Мой народ познал радости, которых ранее удостаивались только дети раджей, и даже рабы не были обделены ими. Эти грубые крестьяне, которые совсем недавно со стонами обрабатывали землю и ходили переваливаясь, точно утки, от которых несло потом и грязью, которые любили, словно пахали — да, именно так они проявляли самые нежные чувства, — эти неотесанные люди вдруг открыли для себя сладость песнопений, изящество танца и радость нежной страсти, которая теперь проявлялась столь утонченно. Княжество мое процветало, и процветало буйно — как иначе мы могли бы удовлетворить наши раскрепощенные запросы? Шелка и благовония из Катая, бусы и украшения из душистого сандалового дерева показали нашим женщинам, насколько они красивы, а их красота стала для наших мужчин источником доблести и мужества. Наша роскошь заставила как-то одного торговца из Катая заметить, что у моего самого ничтожного подданного вкус как у императора его страны.
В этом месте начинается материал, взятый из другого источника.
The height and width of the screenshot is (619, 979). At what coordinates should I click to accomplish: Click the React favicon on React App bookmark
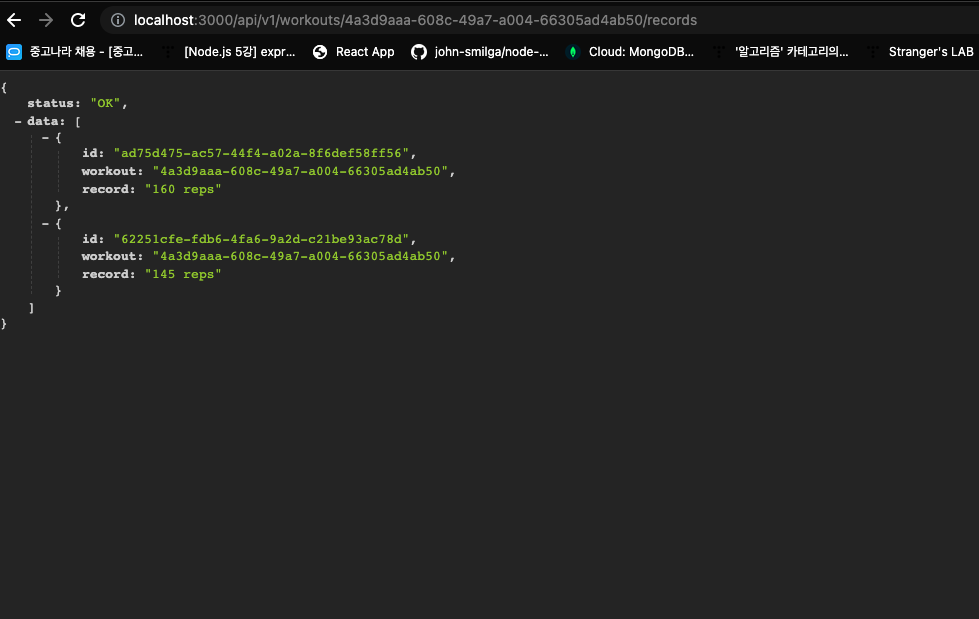point(319,51)
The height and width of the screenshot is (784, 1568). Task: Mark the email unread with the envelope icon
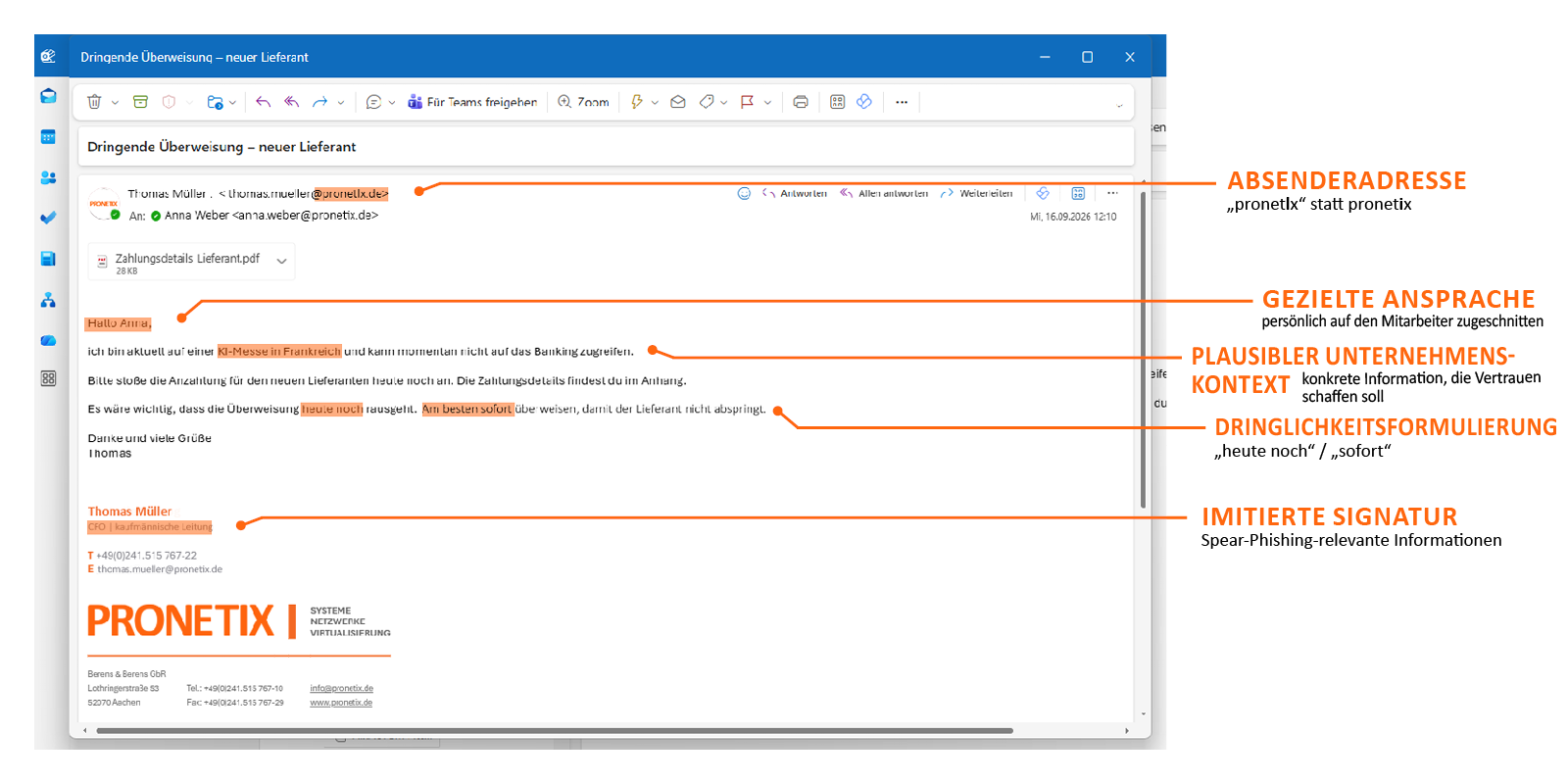coord(677,102)
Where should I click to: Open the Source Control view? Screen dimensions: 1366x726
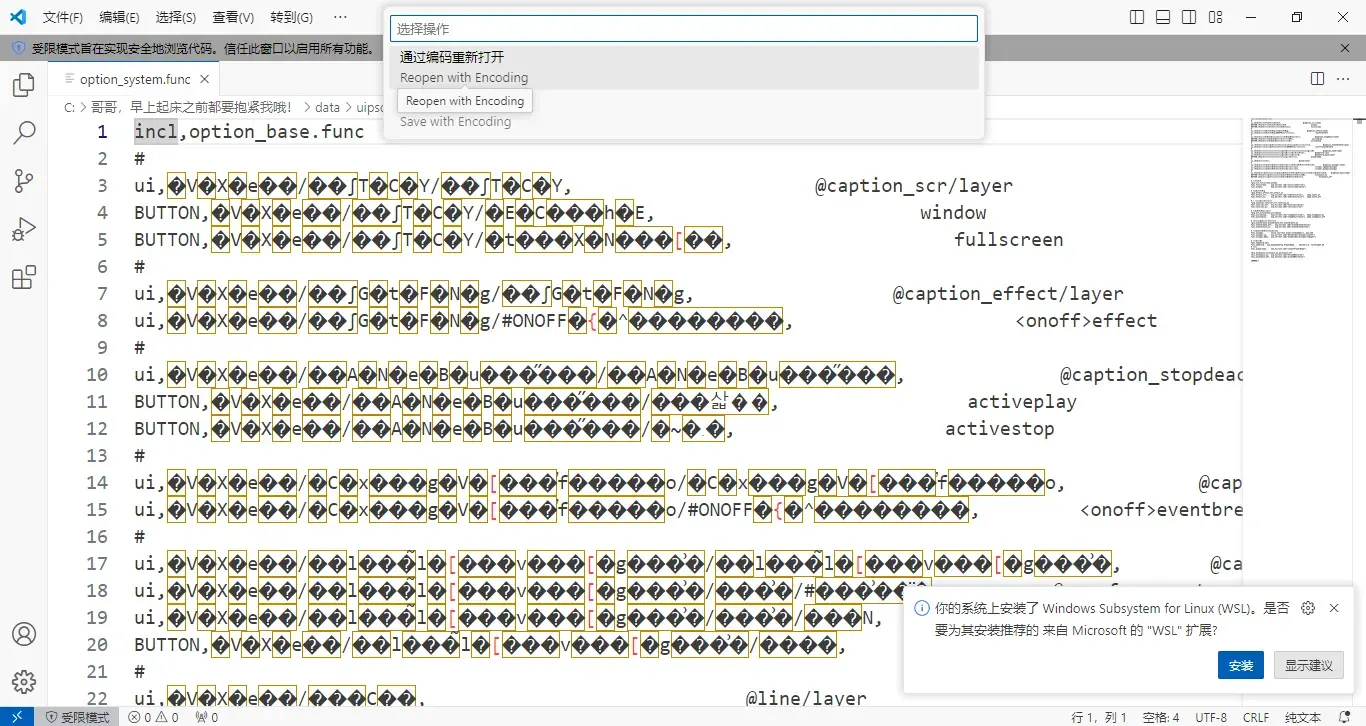24,181
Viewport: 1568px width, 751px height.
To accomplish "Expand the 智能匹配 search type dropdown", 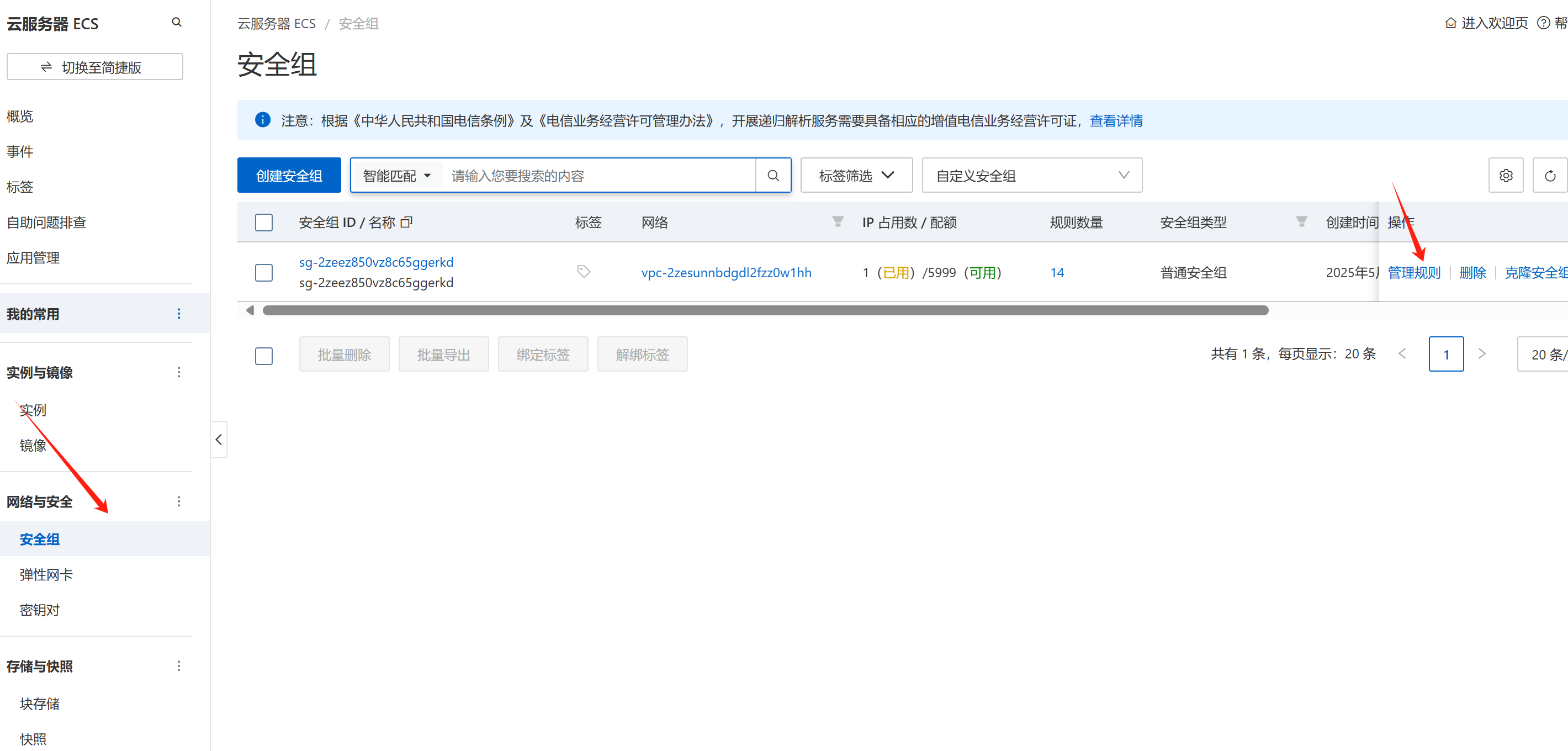I will 397,176.
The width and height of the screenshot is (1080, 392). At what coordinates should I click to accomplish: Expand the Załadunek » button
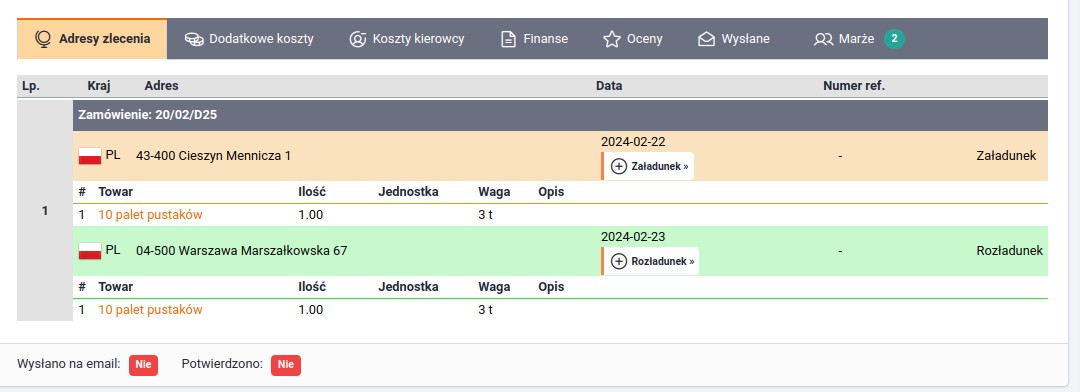click(x=648, y=166)
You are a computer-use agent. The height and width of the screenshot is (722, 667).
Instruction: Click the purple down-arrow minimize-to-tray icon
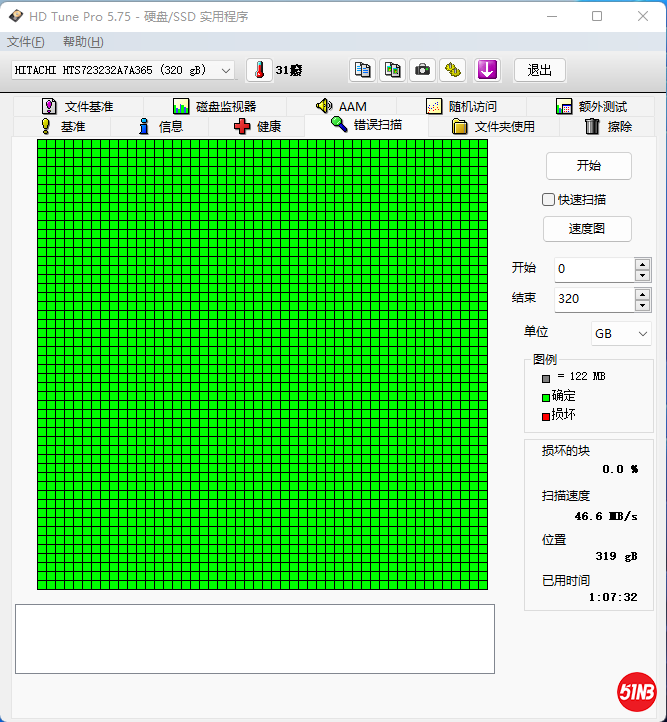487,70
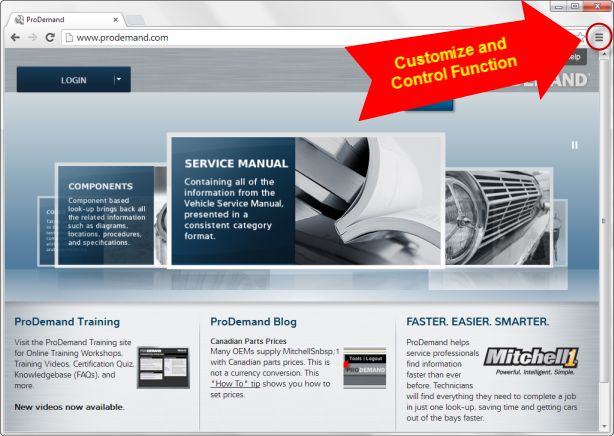Click the browser forward arrow
Viewport: 614px width, 436px height.
[x=32, y=37]
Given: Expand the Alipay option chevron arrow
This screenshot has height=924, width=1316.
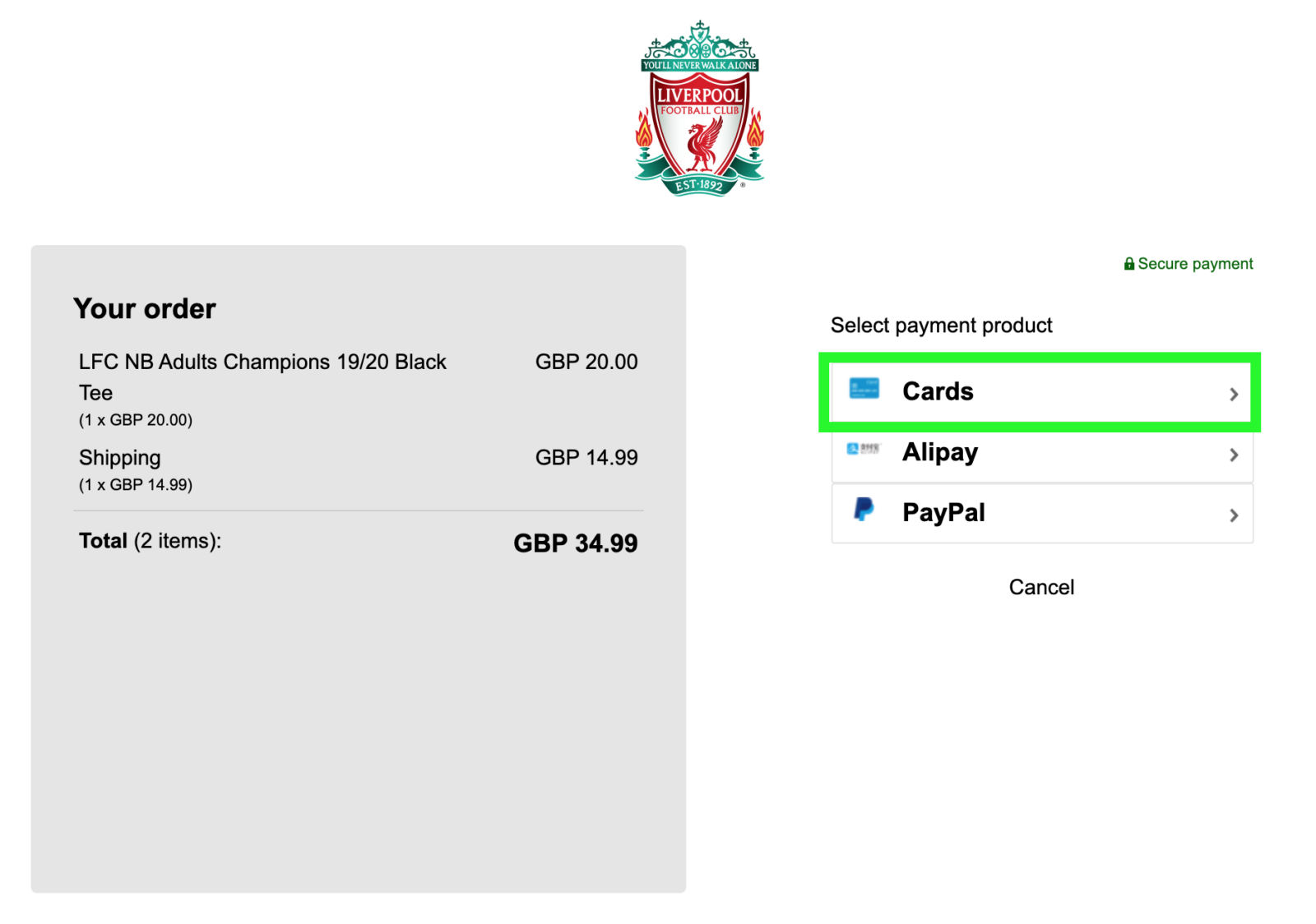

Что до этих торговцев, то, конечно, они уезжали от нас богаче, чем приезжали, но они были не богаче нас. Обладать богатством — ничто, мы умели пользоваться им, наслаждаться удовольствиями, которые оно может доставить. Все это не привело к вырождению, потому что наши игры были столь же мужественны, как наш вкус изящен. Мы не разучились обрабатывать землю — о том свидетельствуют палисады и наши поля; мы проявляли доблесть в играх, требующих больших усилий, и они тоже доставляли нам удовольствие. Чаще всего тот, кто может больше всех выпить, оказывается у нас самым пылким любовником и самым сильным пловцом. Да, мы любим тело и прислушиваемся к его запросам, наш разум изобретает все новые и новые удовольствия, и, конечно, мы любим наши песни и танцы, они являются частью нас самих. И испанцы пришли, чтобы уничтожить все это.